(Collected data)

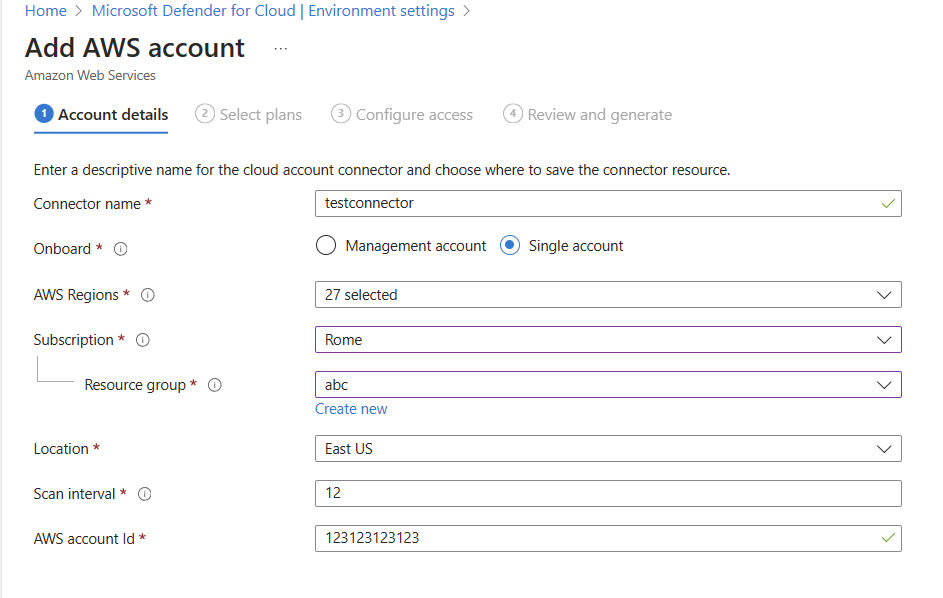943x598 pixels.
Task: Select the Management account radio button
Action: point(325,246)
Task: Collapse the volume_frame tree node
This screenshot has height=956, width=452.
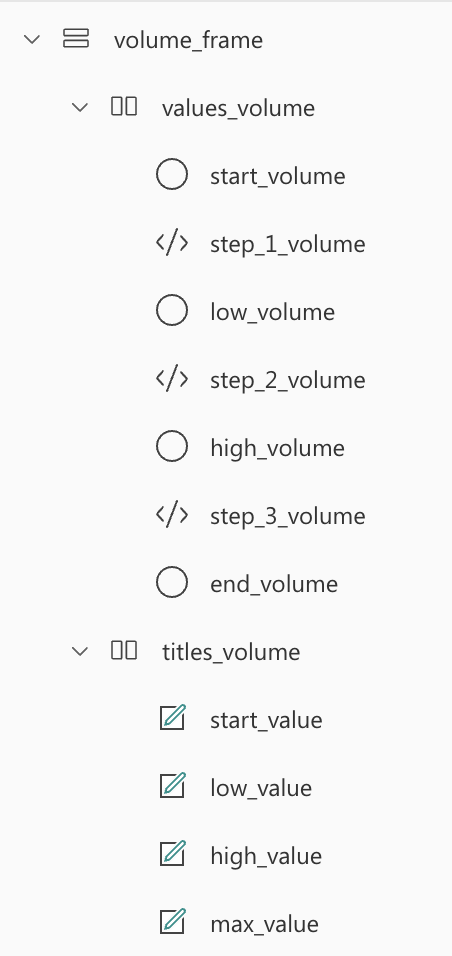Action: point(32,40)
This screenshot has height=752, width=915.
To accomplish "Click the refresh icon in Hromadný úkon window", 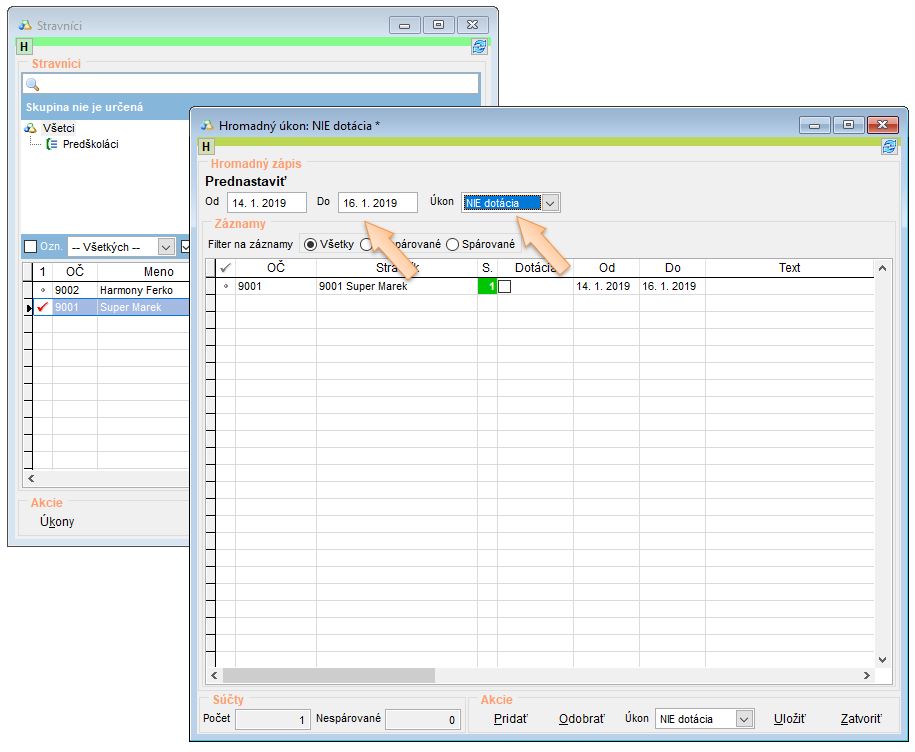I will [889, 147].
...
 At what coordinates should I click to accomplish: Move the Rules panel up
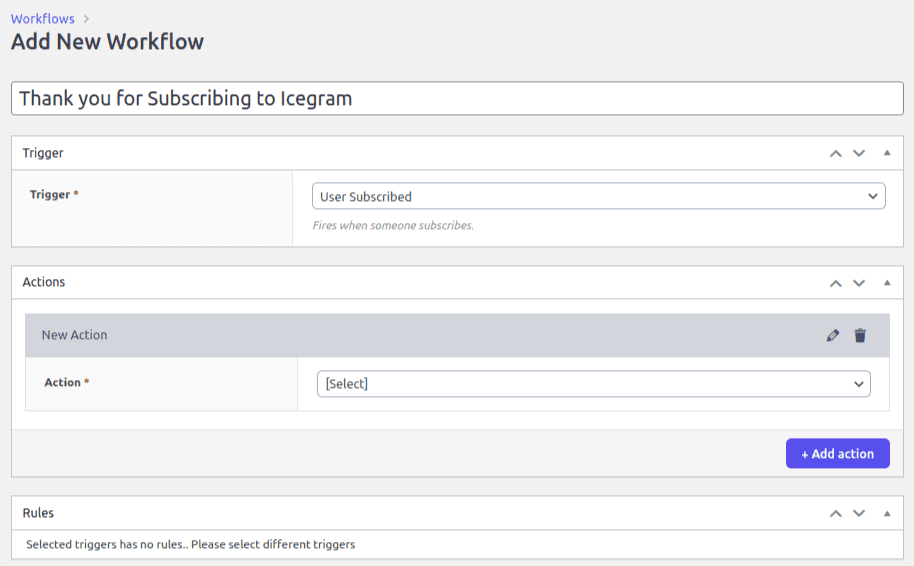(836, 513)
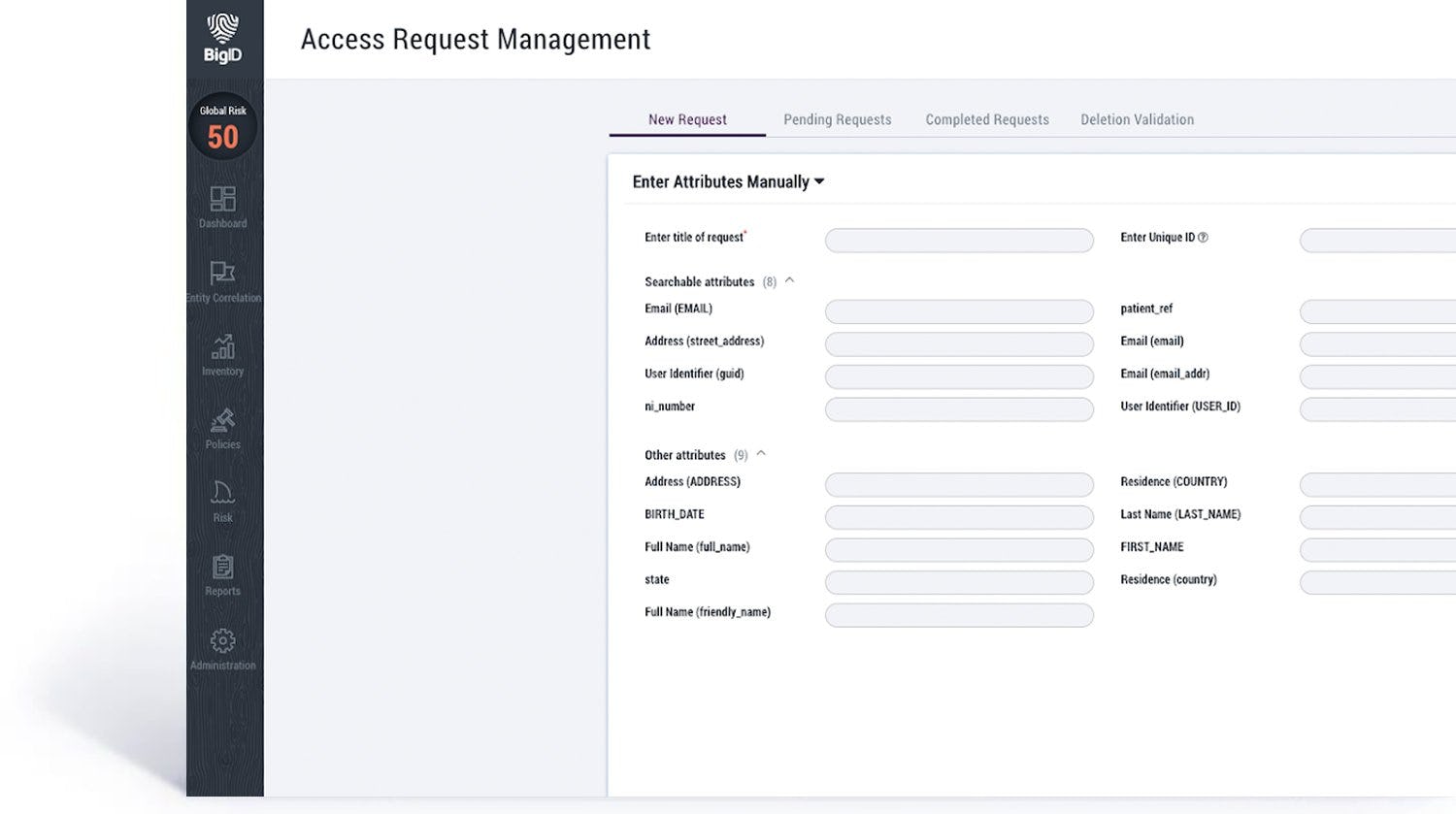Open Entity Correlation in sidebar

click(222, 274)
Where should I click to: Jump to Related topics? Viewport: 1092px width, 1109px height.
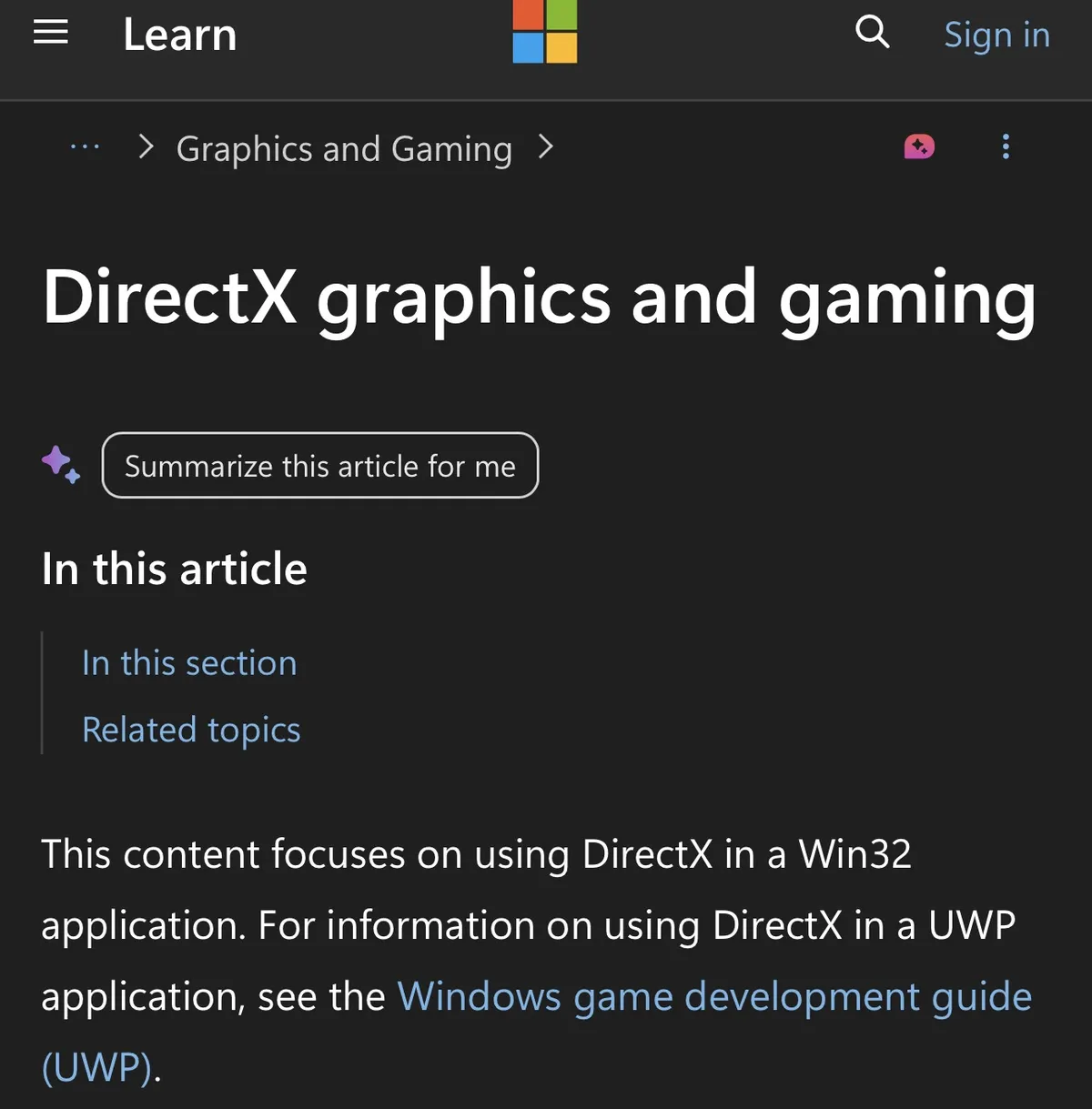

About this exercise: Reproduce the data above exactly, but only from the line containing "At what coordinates" through the line containing "Where should I"; skip the pictures.

Task result:
 At what coordinates should I click to accomplish: Move the Rules panel up
(836, 513)
Open Entity Correlation in sidebar

click(222, 274)
Where should I click to: Jump to Related topics? Viewport: 1092px width, 1109px height.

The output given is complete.